I ignored Raith. "How's your side?"
Murphy shot a glare over her shoulder at her captor. "A little prick like this? It's nothing."
In answer, Raith threw Murphy against the wall. She caught herself and turned, her hand blurring in a short, vicious strike.
Raith wasn't human. He caught her hand without so much as looking at it. He drove her hand and wrist back against the wall, and brought the bloodied tip of his knife sharply up under her chin. Her lip twisted into a defiant snarl and her knee lashed up as she kicked. Raith blocked it with a sweep of his thigh and pressed in close to her, all sinuous, serpentine speed and strength, until he was pressed to her front, his face to hers, raven-black hair mingling with her dark gold.
"Warrior women are all the same," Raith said, his eyes on Murphy's. His voice was low, slow, lilting. "You all know your way around struggling with other bodies.
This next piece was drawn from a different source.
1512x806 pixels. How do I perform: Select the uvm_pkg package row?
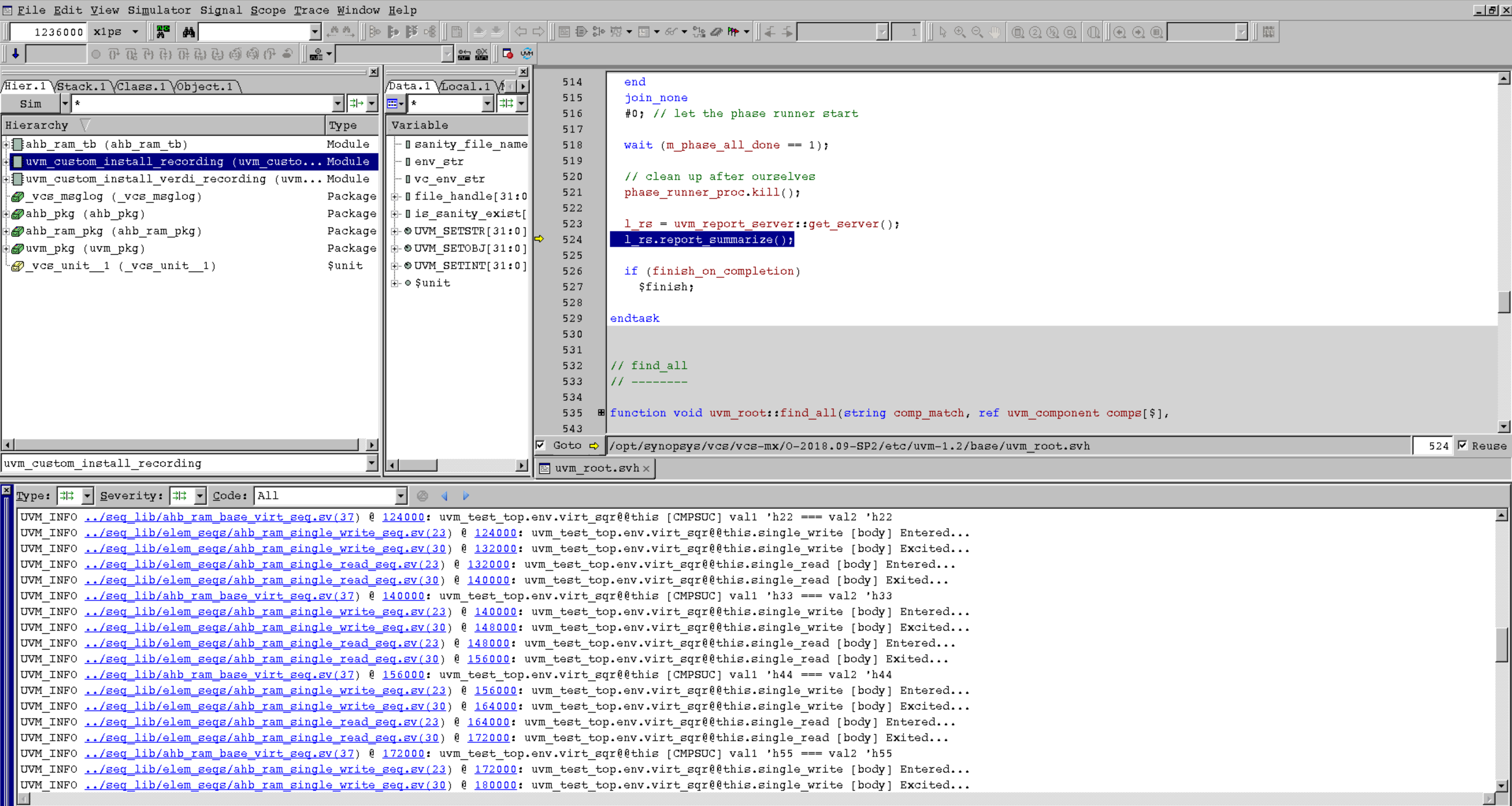85,249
But you know little about the needs of your own."
Murphy stared at him, shoulders twitching, and her lips slowly parted.
"It's bound into you," Raith whispered. "Deeper than muscle and bone. The need. The only way to escape the blackness of death. You cannot deny it. Cannot escape it. In joy, in despair, in darkness, in pain, mortalkind still feels desire." His hand slid down from her wrist, his fingertips lightly brushing the thick veins. A soft sound escaped from Murphy's throat.
Raith smiled. "There. You already feel yourself weakening. I've taken thousands like you, lovely child. Taken them and broken them. There was nothing they could do. There is nothing you can do. You were made to feel desire. I was made to use it against you. It is the natural cycle. Life and death. Mating and death. Predator and prey."
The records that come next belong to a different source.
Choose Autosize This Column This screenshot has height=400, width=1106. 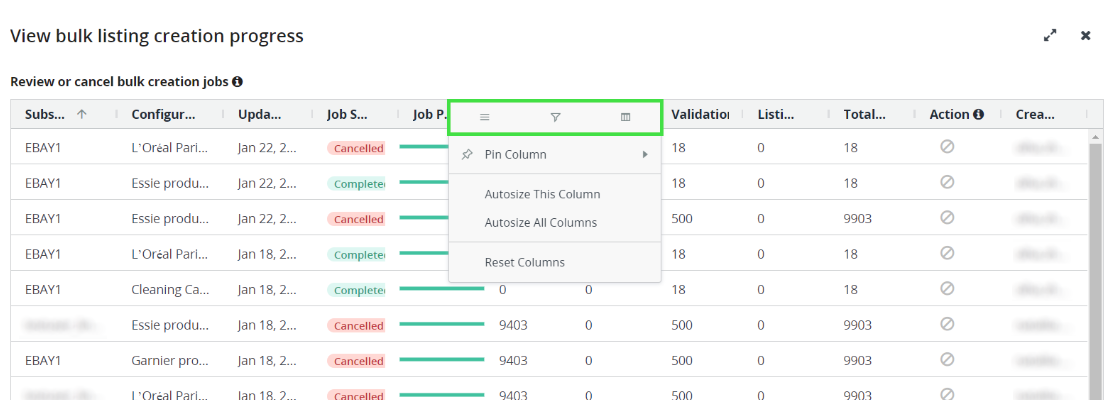point(542,194)
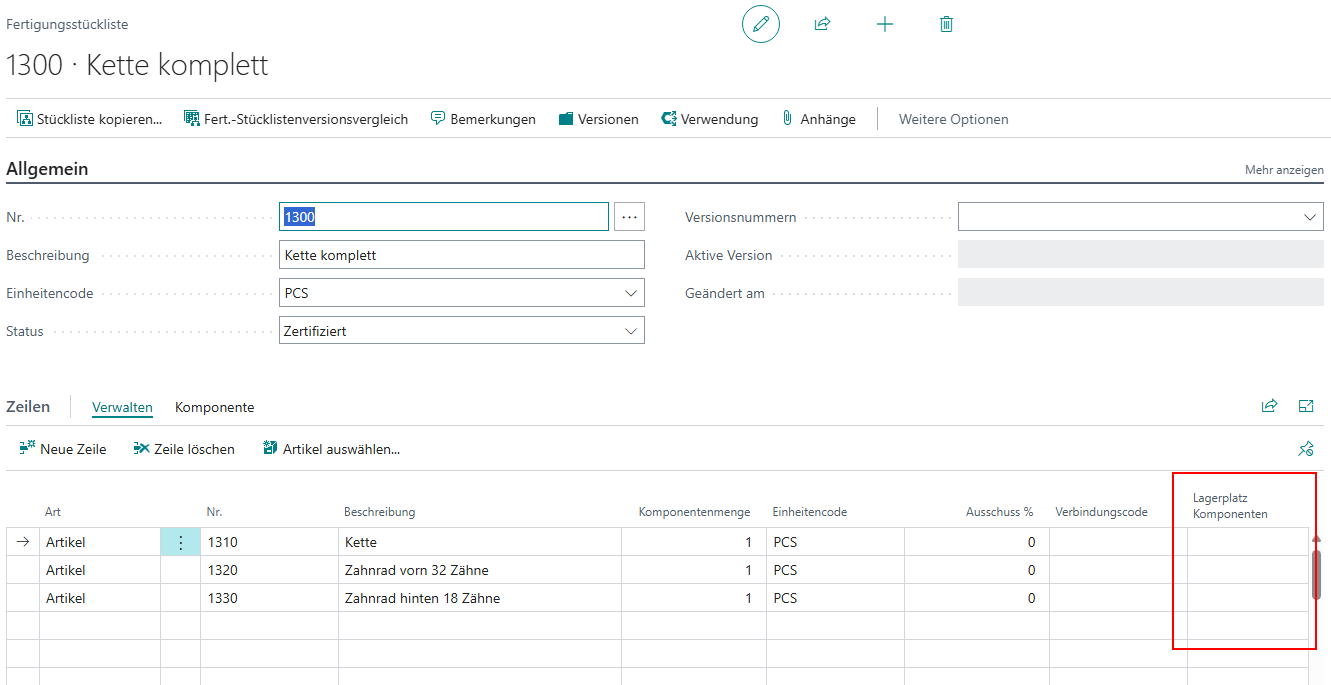Click the pencil edit icon
Viewport: 1331px width, 685px height.
[x=760, y=24]
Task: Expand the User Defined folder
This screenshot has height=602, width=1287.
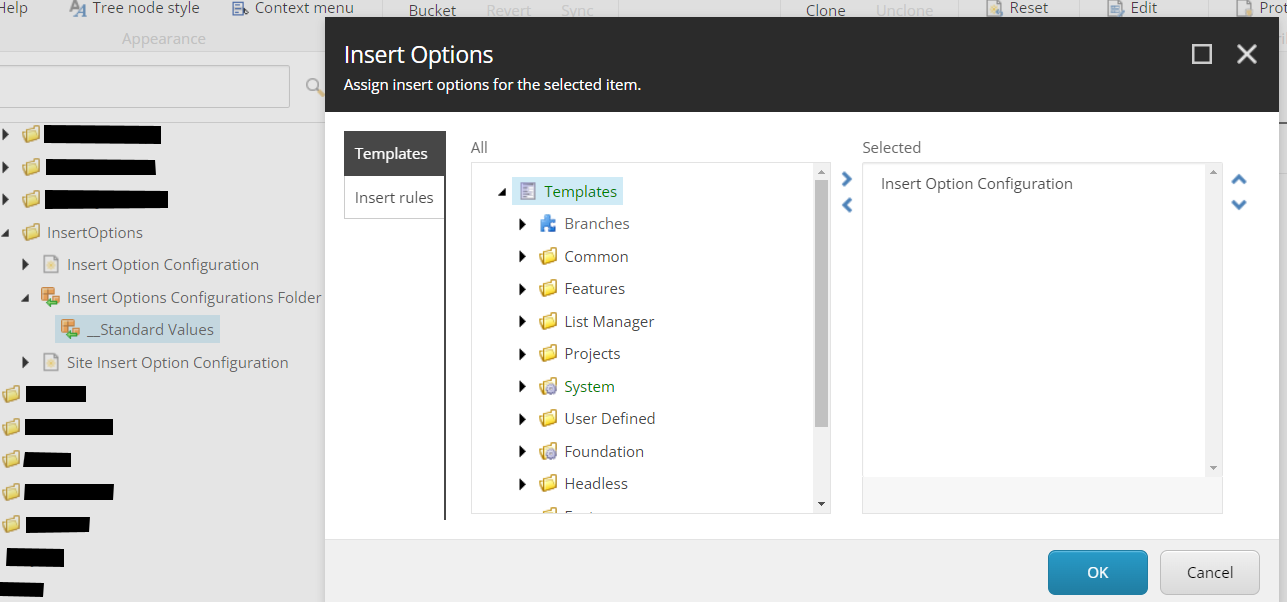Action: coord(522,419)
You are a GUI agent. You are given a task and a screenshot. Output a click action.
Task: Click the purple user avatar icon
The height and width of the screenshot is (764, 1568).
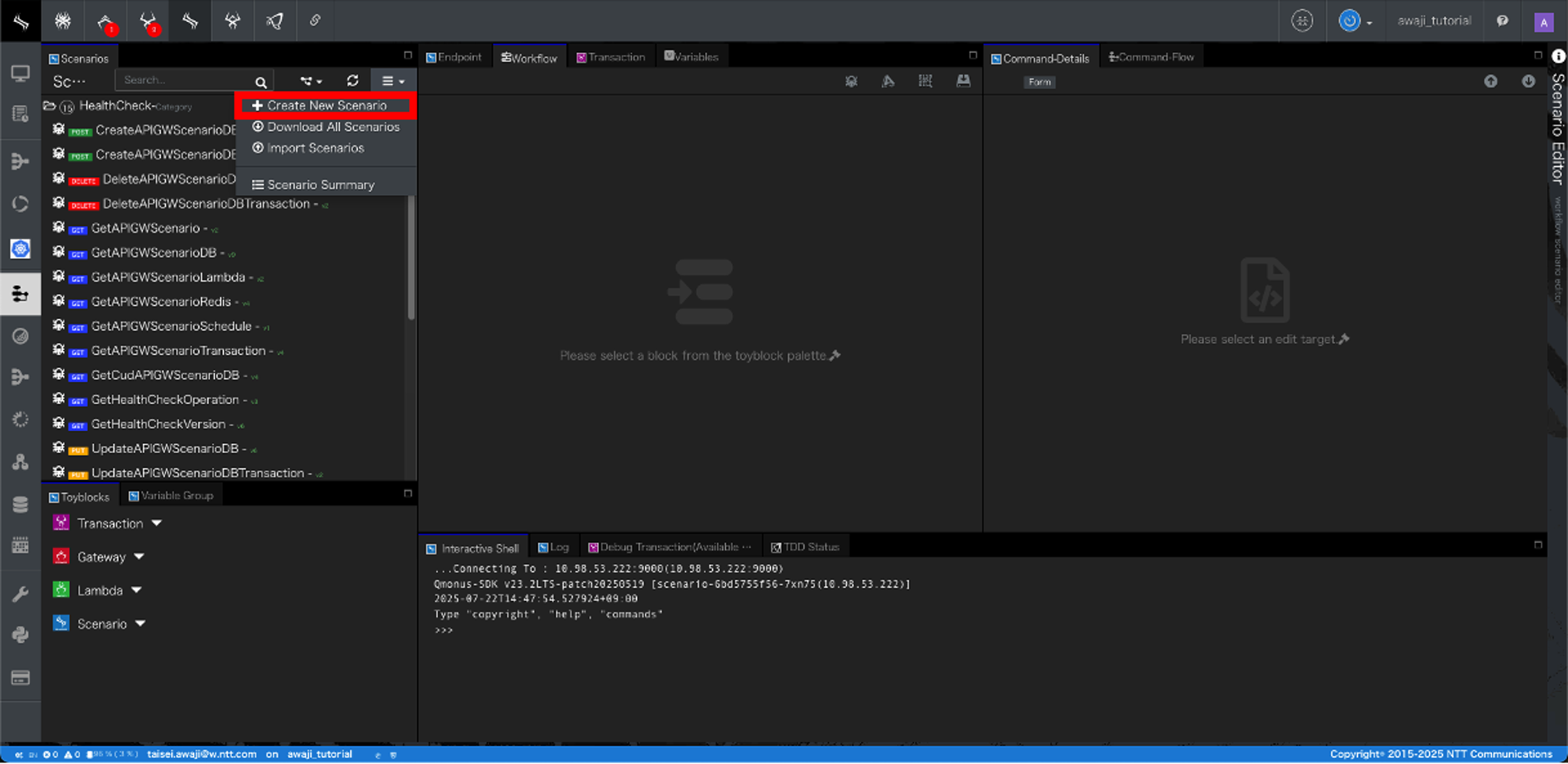[1543, 22]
Raith leaned closer with each word, and brushed his lips against Murphy's throat as he spoke. "Born mortal. Born weak. And easily taken."
Murphy's eyes went wide. Her body arched in shock. She let out a low, sobbing sound, as she tried and failed to hold back her voice.
Raith drew his head slowly back, smiling down at Murphy. "And that's only a taste, child. When you know what it is to be truly taken later this night, you will understand that your life ended the moment I wanted you." His hand moved, sudden and hard, digging his thumb against the wound in her ribs. Her face went white, and another, similar cry escaped her. She crumpled, and Raith let her fall to the ground. He stood over her for a moment, and then said, "We'll have days, little one. Weeks. You can spend them in agony or in bliss. The important thing to realize is that I'll be the one who decides which. You are no longer in command of your body. Nor your mind. You no longer have a choice in the matter."

Murphy gathered herself together and managed to lift her eyes again. They were defiant, and blurred with tears, but I could see the terror in them as well-and a sort of sickened, hideous desire. "You're a liar," she whispered. "I am my own."
Raith said, quietly, "I can always tell when a woman feels desire, Ms. Murphy. I can feel yours. Part of you is so tired of being disciplined. Tired of being afraid. Tired of denying yourself for the good of others." He knelt down, and Murphy's eyes shied away from his. "That part of you is what wanted to feel the pleasure I just gave. And it is that part of you that will grow as it feels more. The defiant young woman is already dead. She is simply too afraid to admit it."
He seized her hair and started dragging her, careless and hard. I saw her face for a second, confusion and fear and anger warring for control of her expression. But I knew she'd taken a wound far more grievous than any physical injury I'd seen her sustain. Raith had forced her to feel something, and there had been nothing she could do to stop him. She'd done her best to tear into him, and he had slapped her down like a child.
It wasn't Murphy's fault that she'd lost that fight. It wasn't her fault that he'd forced sensation upon her. I mean, hell, he was the lord of the freaking nation of sexual predators, and even weakened and hampered by my mother's curse, he had been able to take apart Murphy's psychic and emotional defenses.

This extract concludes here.